Neurogenic shock is a potentially life-threatening condition and must be managed as such. Without a clear understanding of this condition inappropriate management of a trauma patient, who often suffers concomitant hemodynamic instability, could be fatal. Neurogenic shock is defined as disruption of the sympathetic nervous system with preserved parasympathetic activity. This typically occurs with patients suffering a severe SCI at the level of T6 or higher. Disruption of the sympathetic division of the autonomic nervous system affects three areas of the cardiovascular system: coronary blood flow, cardiac contractility, and heart rate. With preserved parasympathetic activity this translates clinically into bradycardia (and possibly other cardiac arrhythmias) in the setting of profound hypotension. A prudent clinician must look for these characteristics in combination, as many trauma patients are hypotensive as a result of blood loss or intravascular hypovolemia but will mount an appropriate tachycardic response.
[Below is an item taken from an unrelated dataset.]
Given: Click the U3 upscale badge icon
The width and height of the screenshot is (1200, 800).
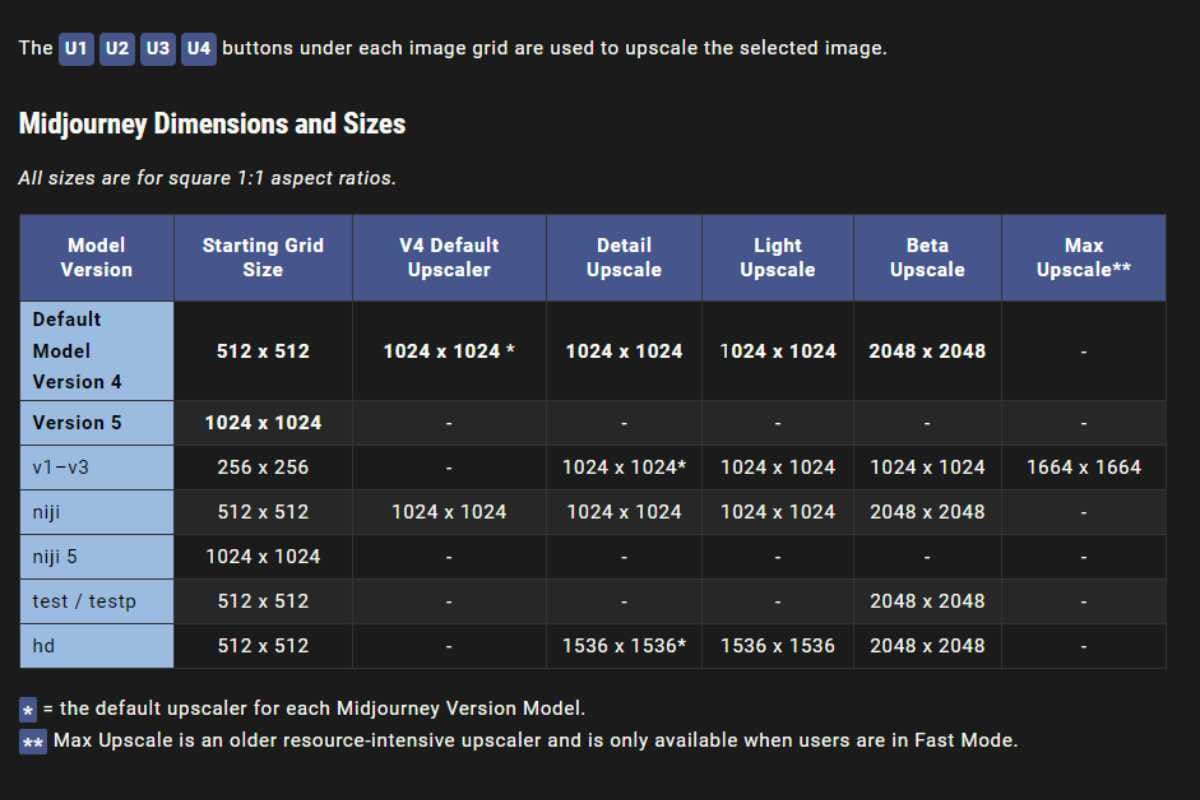Looking at the screenshot, I should point(157,48).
The treatment of neurogenic shock is therefore quite difficult. Although it is theoretically possible to distinguish between hypovolemic and neurogenic shock, clinically this distinction is not so clear. In fact, acute trauma patients sustaining a high cervical SCI may suffer from both conditions. It has therefore been recommended by the Consortium for Spinal Cord Medicine to rule out other causes of shock before assuming a diagnosis of neurogenic shock. The practical treatment of these patients rests on initially restoring intravascular volume and if symptoms of neurogenic shock persist, vasopressors (such as dopamine) should be used. The goal of treatment in the first week after sustaining an SCI is to maintain a mean arterial blood pressure of 85 mm Hg.
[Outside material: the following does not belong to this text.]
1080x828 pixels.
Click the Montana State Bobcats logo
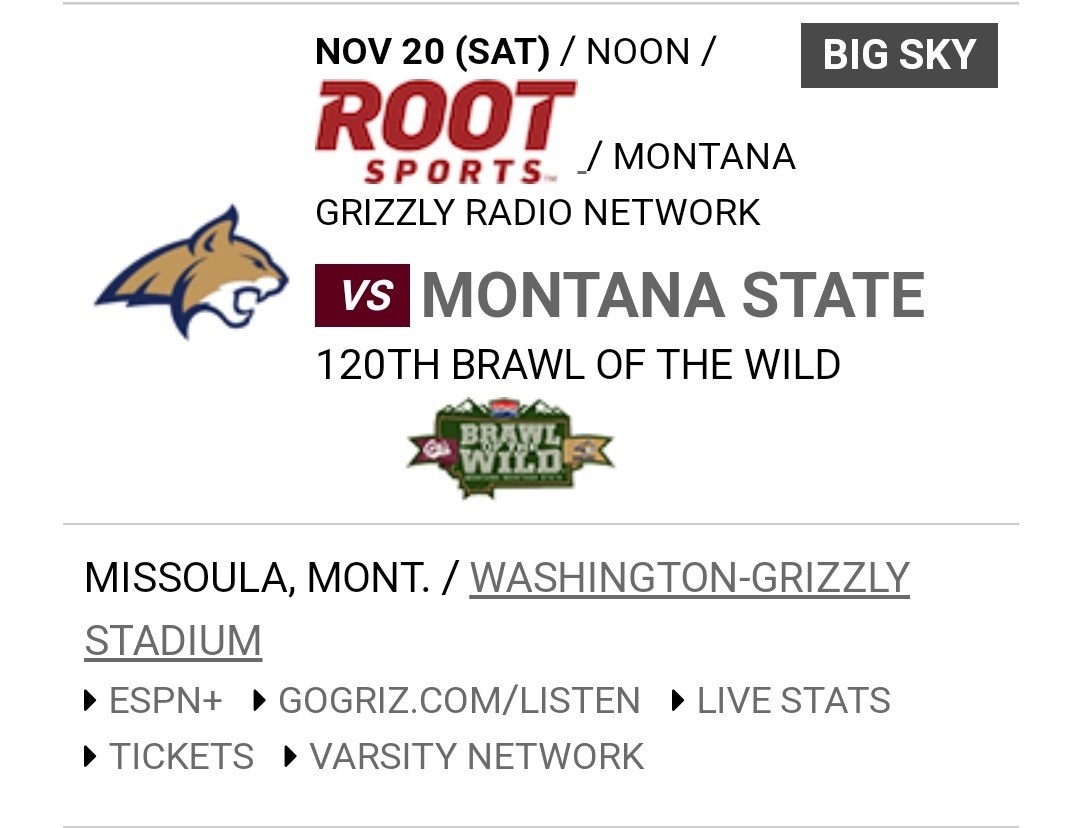tap(191, 272)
Neurogenic shock usually refers to loss of integrated sympathetic nervous system control over the cardiovascular system. Without sympathetic innervation, the parasympathetic innervation of the heart (vagus nerve) is left without antagonism. This results in bradycardia and diminished contractility. When the sympathetic innervation of the vascular system is lost, the capacitance increases dramatically (decreased systemic vascular resistance) and relative hypovolemia is present. This loss of sympathetic tone is the most dramatic representation of the complex integrity of vascular control. Neurogenic shock occurs from trauma to the cervical spinal cord, neural conduction blockade of the spinal and sympathetic outflow (spinal and epidural anesthesia), and catastrophic head injury. Although closed head trauma does not directly result in hypotension, premortal injury with loss of sympathetic centers in the hypothalamus and brainstem results in a pattern of neurogenic shock. In situations where myocardial function is unimpaired, administration of alpha-1 agonists like phenylephrine or norepinephrine recovers vascular tone, reduces the vascular capacitance, and improves the relative hypovolemia induced by the loss of vascular tone. Fluid administration improves the relative hypovolemia without affecting the vascular tone and is also effective in neurogenic shock.
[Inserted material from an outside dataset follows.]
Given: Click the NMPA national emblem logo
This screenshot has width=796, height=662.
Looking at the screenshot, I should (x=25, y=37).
Neurologic injury during cardiac surgery most likely involves the vagus and phrenic nerves and does not encompass loss of sympathetic outflow. These nerves can be injured by stretch, cold injury from ice solution, or transection. Also, despite intact neural activity, the heart and vasculature may respond poorly if hypothermia is present or if metabolic derangements persist (hyponatremia, hypocalcemia, hypomagnesemia, hypoglycemia, acidosis). After CPB, diffuse catastrophic neurologic injury may be heralded by hyperpyrexia, seizures, and excessive sympathetic activity, only to be followed by loss of central sympathetic tone. This portends a grim prognosis.

Another unique denervation situation is present after cardiac transplantation: The heart is denervated of both sympathetic and parasympathetic systems. The autonomous pacemakers of the donor's heart will be the new natural heart rate, and contractility will also be unresponsive to nervous system activity. Nevertheless the heart will respond to endogenous circulating catecholamines and exogenous pharmacologic stimulants, of which isoproterenol is the most commonly used.